Какая доля россиян, согласно тексту об отношении общества к армии, в 1998 году настаивала на сокращении военных расходов?

_Исходный текст_
------------------------------------------------------------

Конец 1980-х годов отмечен параличом массовой призывной армии. Общество осознало непосильность для страны сохранения прежних военных расходов, процессы внутреннего разложения армии, утрату ею своего предназначения. Симптомом неблагополучия в армии было нетерпимое положение с дедовщиной, а показателем сильнейшего недовольства общества военной политикой — нарастающее (хотя открыто не артикулируемое) требование закончить афганскую войну, вывести советские войска из всех других стран, положить конец гипертрофированному влиянию военных, сократить военные расходы, прекратить практику безвозмездной военной помощи «дружественным» странам. Абсолютное большинство россиян тогда считало необходимым не просто сокращение численности армии, но и скорейший переход от призыва к контрактной, или, как тогда говорили, к профессиональной армии, обеспечивающей не только повышение ее эффективности, но и большую защиту прав самих военнослужащих.
В 1998 году 35% россиян были согласны с тем, что на армию и оборону надо тратить больше бюджетных средств, 52% — напротив, настаивали на сокращении военных расходов, перераспределении бюджета в пользу социальных нужд.
Фактическое поражение в первой чеченской войне, коррупционные скандалы в высшем военном руководстве, гибель «Курска» и постыдное поведение руководства и высших военных чинов в этой ситуации еще сильнее подорвали авторитет и доверие к армии.
Но после Крыма ситуация полностью перевернулась: уже в 2015 (кризисном!) году 52% поддержали бы «увеличение затрат на оборону, даже если бы это создало проблемы для нашего развития», 34% были не согласны с этим, 14% затруднились ответить.

------------------------------------------------------------

_Содержание материала_
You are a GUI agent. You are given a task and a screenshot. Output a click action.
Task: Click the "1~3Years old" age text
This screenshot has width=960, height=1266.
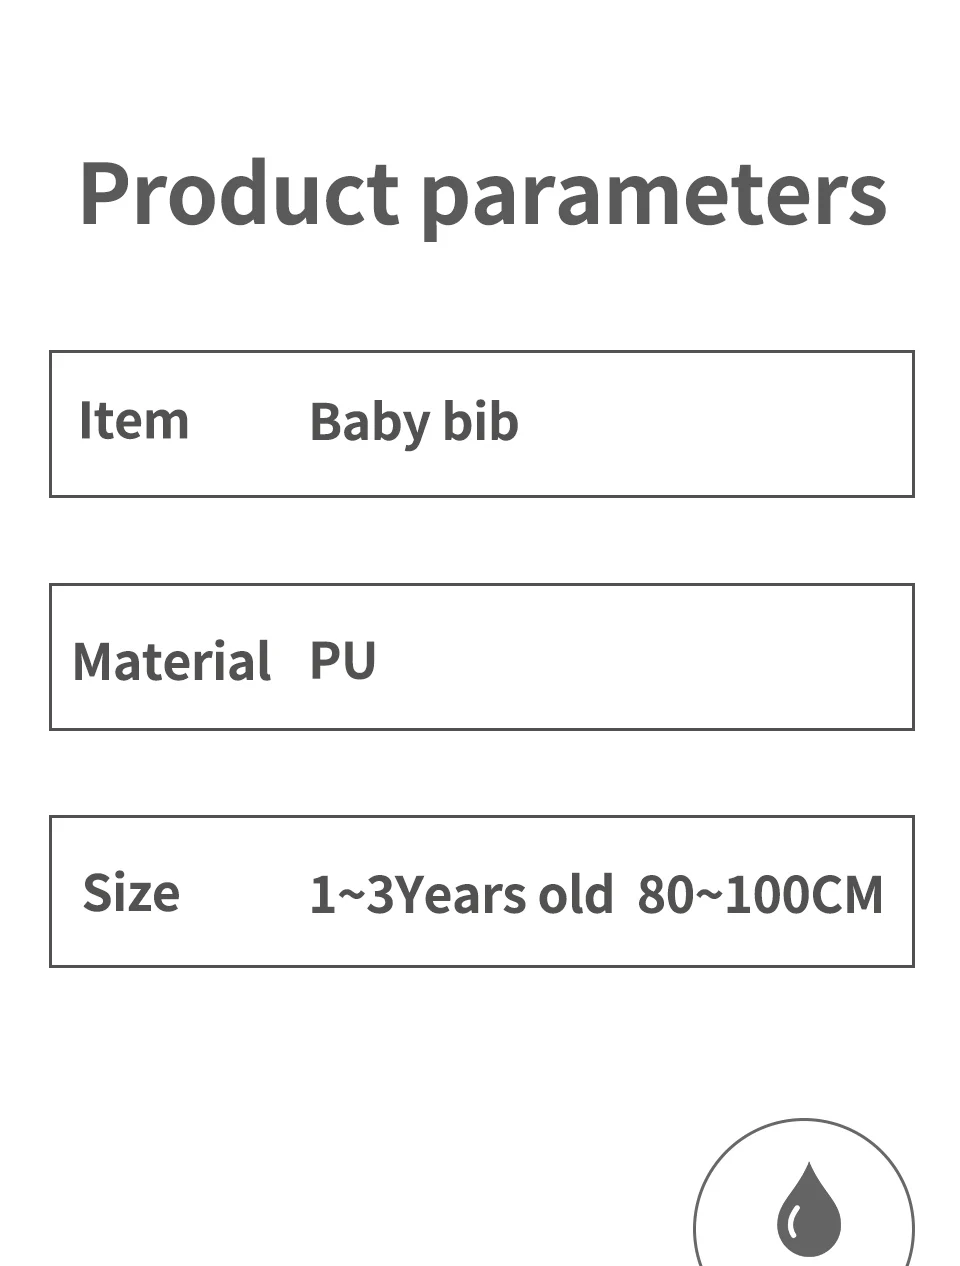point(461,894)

------------------------------------------------------------

_Ответ на задачу_
52%.